Quelques pensées sur l'industrie à laquelle - bien malgré moi parfois - j'appartiens à l'heure où les chaises musicales viennent de se relancer. Alexander Wang quitte Balenciaga après 3 ans de collaboration, Alber Elbaz quitte Lanvin après 14 ans de collaboration et plus surprenant encore peut-être, Raf Simons quitte Dior après 3 ans de collaboration et une arrivée sur-médiatisée notamment avec le très bon documentaire Dior et moi que je vous conseille vivement.

Quelle mouche a piqué les créateurs ? D'autant plus que ce jeu de chaises musicales a déjà eu lieu il y a bien peu (en 2012). Et si la véritable raison ne se trouvait pas dans l'industrie de la mode même mais plutôt dans ce que nous vivons depuis 2008 et ce que cette crise a fait de nous ?


Je fais partie de cette génération pour qui le plein emploi appartient au passé. Je n'ai jamais connu ça et ne le connaitrai probablement jamais. J'avais 24 ans quand l'économie s'est "effondrée" et ma vie professionnelle a été - et le sera encore pour quelques années - régie par des discours de manque de budget, d'attente de la reprise et de chômage. Je ne m'en plains pas, je ne serais probablement pas en train d'écrire cet article si tout cela n'était pas arrivé et je serais probablement encore assis à un bureau à faire quelque chose de très ennuyeux si les subprimes n'avaient pas existé.


Je ne suis pas un économiste.
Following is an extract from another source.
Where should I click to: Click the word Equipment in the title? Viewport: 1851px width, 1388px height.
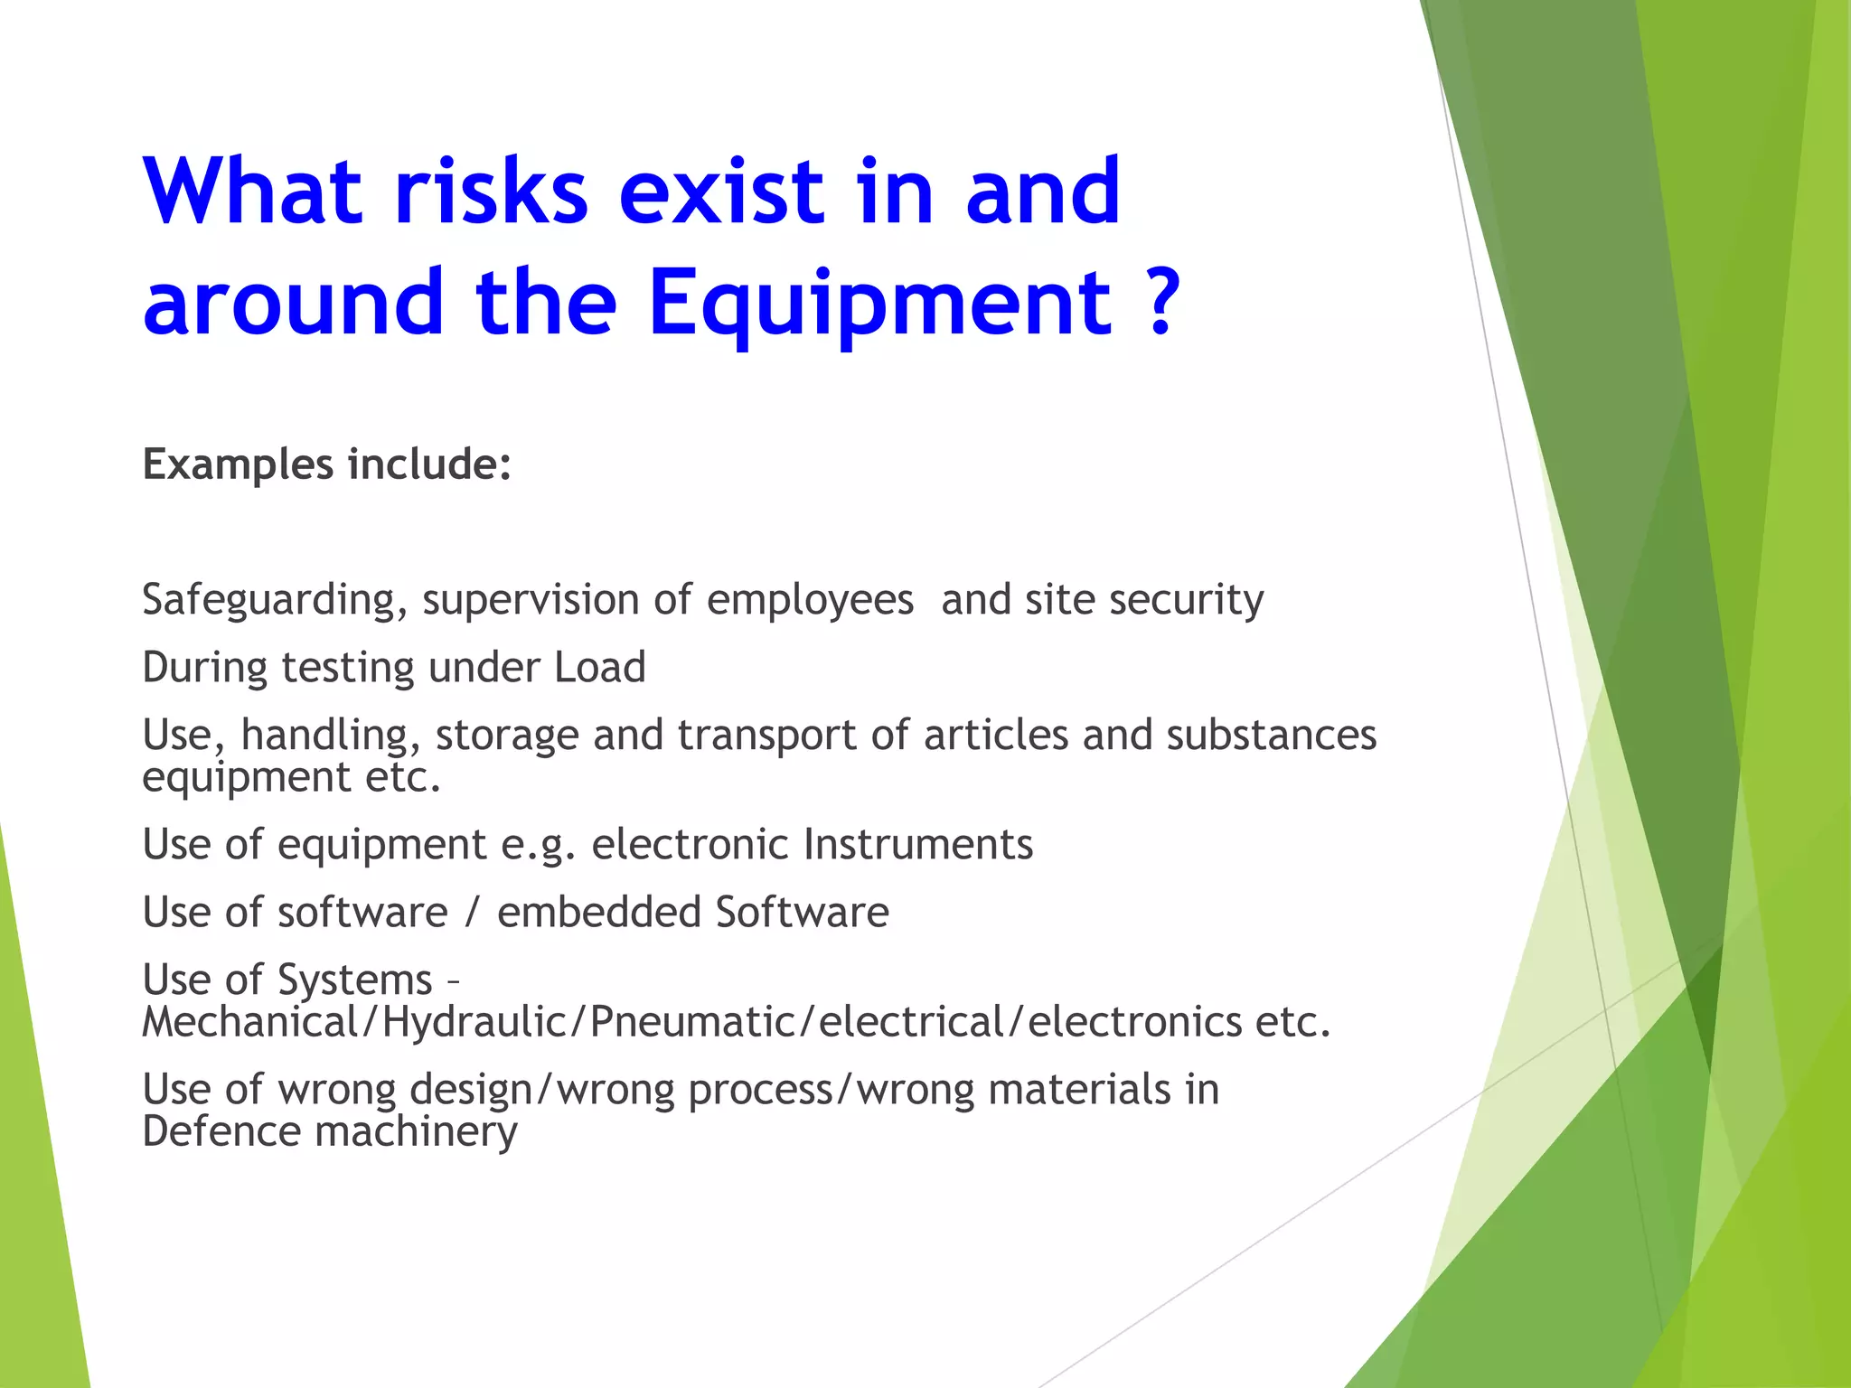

Je ne connais pas les chiffres et dans une certaine mesure, ils ne m'intéressent même pas. Je préfère raconter ce que je ressens, probablement en n'étant pas très objectif. Et si c'est ma ligne éditoriale alors voilà ce que je pense. Traditionnellement la société a accepté dans un premier temps la crise économique comme elle l'a certainement fait avec toutes les autres : la peur, la panique, le désarroi. Des milliers de vies ont été bouleversées, des emplois perdus... Mais une fois cette première vague terrible passée, que retient-on aujourd'hui de la crise ? Quels enseignements peut-on en retirer ?

Notre rapport à l'emploi a complètement changé. Chaque génération est unique, et il y a toujours des "originaux" pour choisir de monter leur entreprise, mais je parle là d'un changement radical et généralisé. Nos grand-parents et dans une certaine mesure nos parents ont connu une époque où l'on travaillait dans une entreprise comme dans le fonctionnariat. Et contrairement à ce que l'air du temps voudrait, il n'y a aucun mépris dans mes mots, simplement un point de comparaison. Les gens qui embrassent le fonctionnariat ne le font pas pour une paire d'années mais généralement pour une vie entière. Secteurs privés et publics étaient à l'époque de ma grand-mère presque identiques. Le tout était d'avoir un travail et de s'y tenir. La génération de mes parents étaient un peu différents de cela : si on butait sur un problème ou si on arrivait à la fin d'un chemin, alors on changeait d'entreprise. Cela arrivait parfois tous les 8 ans, parfois tous les 15 ans, beaucoup plus rarement tous les 3 ans. Et au niveau du rythme, on avait ses horaires. Parfois plus exigeants, d'autres fois moins, mais quand on était au travail, on était au travail. Et quand on était sorti du travail, eh bien on n'y était plus.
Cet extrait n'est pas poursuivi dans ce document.